INSTRUCTIONS FOR THE TASK: Your answer should hold exactly the lines from the line containing "Screen dimensions: 1451x675" through the end of the entries that follow.

--- DATASET EXCERPTS ---

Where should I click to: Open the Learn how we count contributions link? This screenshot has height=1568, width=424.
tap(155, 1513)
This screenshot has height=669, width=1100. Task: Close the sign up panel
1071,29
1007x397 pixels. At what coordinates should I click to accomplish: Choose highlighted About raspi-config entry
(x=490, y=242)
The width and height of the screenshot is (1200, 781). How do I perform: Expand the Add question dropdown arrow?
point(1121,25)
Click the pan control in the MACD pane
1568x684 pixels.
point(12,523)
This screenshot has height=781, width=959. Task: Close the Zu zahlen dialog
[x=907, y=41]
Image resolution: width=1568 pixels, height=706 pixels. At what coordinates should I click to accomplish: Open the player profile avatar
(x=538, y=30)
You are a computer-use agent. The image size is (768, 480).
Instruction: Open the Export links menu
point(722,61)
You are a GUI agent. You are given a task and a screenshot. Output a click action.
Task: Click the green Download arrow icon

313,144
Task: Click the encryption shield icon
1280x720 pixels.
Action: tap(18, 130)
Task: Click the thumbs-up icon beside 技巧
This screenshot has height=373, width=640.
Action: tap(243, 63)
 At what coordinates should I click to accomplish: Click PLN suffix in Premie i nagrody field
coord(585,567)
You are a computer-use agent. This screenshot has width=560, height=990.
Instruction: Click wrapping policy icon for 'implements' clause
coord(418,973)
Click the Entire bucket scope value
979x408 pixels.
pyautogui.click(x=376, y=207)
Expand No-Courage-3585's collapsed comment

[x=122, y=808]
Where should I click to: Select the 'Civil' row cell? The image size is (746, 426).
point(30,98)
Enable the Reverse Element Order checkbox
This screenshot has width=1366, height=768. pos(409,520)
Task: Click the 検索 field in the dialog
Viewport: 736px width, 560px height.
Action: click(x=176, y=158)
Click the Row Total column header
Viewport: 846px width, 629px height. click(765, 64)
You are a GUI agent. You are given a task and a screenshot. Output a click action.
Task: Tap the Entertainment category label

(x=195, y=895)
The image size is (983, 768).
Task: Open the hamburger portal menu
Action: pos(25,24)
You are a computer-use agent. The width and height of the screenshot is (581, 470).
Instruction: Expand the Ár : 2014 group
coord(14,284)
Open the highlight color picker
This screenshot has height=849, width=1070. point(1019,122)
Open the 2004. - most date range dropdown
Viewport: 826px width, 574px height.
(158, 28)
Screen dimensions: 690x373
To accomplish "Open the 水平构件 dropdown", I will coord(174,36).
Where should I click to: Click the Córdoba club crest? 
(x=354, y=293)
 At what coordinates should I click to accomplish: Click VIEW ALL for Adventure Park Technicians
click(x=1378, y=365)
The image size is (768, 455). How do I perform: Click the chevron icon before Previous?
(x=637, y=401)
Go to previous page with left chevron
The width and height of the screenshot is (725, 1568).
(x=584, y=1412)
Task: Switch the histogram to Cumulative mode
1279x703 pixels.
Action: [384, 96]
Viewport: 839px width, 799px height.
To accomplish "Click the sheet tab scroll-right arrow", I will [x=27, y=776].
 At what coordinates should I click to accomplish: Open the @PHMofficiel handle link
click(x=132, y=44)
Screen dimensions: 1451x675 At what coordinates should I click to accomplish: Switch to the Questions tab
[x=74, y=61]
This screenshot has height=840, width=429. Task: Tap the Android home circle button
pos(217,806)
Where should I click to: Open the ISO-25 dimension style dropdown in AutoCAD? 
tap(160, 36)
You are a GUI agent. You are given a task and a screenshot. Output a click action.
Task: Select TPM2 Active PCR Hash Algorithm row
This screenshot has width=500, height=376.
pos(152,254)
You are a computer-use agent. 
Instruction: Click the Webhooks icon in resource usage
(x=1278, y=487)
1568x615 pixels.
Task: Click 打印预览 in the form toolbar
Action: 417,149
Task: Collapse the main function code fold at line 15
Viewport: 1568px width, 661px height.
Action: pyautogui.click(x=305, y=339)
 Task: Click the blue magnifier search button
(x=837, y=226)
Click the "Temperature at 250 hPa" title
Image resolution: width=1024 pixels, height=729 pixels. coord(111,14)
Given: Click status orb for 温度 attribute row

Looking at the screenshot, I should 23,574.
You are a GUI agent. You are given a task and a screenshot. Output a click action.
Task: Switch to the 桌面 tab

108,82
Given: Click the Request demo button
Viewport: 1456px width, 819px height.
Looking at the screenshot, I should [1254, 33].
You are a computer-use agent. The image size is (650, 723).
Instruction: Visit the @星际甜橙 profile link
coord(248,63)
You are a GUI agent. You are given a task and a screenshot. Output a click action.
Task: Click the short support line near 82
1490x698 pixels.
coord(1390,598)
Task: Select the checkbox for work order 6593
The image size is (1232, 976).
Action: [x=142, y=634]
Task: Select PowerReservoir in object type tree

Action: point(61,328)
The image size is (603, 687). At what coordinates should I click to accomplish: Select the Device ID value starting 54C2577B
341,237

---

RESPONSE AREA:
Screen dimensions: 1451x675 At what coordinates should I click to accomplish: Switch to the Questions tab
[x=74, y=61]
This screenshot has height=840, width=429. Task: Tap the Android home circle button
pos(217,806)
Where should I click to: Open the ISO-25 dimension style dropdown in AutoCAD? 
tap(160, 36)
You are a GUI agent. You are given a task and a screenshot. Output a click action.
Task: Select TPM2 Active PCR Hash Algorithm row
This screenshot has width=500, height=376.
pos(152,254)
You are a computer-use agent. 
Instruction: Click the Webhooks icon in resource usage
(x=1278, y=487)
1568x615 pixels.
Task: Click 打印预览 in the form toolbar
Action: 417,149
Task: Collapse the main function code fold at line 15
Viewport: 1568px width, 661px height.
Action: pyautogui.click(x=305, y=339)
 Task: Click the blue magnifier search button
(x=837, y=226)
Click the "Temperature at 250 hPa" title
Image resolution: width=1024 pixels, height=729 pixels. coord(111,14)
Given: Click status orb for 温度 attribute row

Looking at the screenshot, I should 23,574.
You are a GUI agent. You are given a task and a screenshot. Output a click action.
Task: Switch to the 桌面 tab

108,82
Given: Click the Request demo button
Viewport: 1456px width, 819px height.
Looking at the screenshot, I should [1254, 33].
You are a computer-use agent. The image size is (650, 723).
Instruction: Visit the @星际甜橙 profile link
coord(248,63)
You are a GUI agent. You are given a task and a screenshot. Output a click action.
Task: Click the short support line near 82
1490x698 pixels.
coord(1390,598)
Task: Select the checkbox for work order 6593
The image size is (1232, 976).
Action: [x=142, y=634]
Task: Select PowerReservoir in object type tree

Action: point(61,328)
The image size is (603, 687). At what coordinates should I click to accomplish: Select the Device ID value starting 54C2577B
341,237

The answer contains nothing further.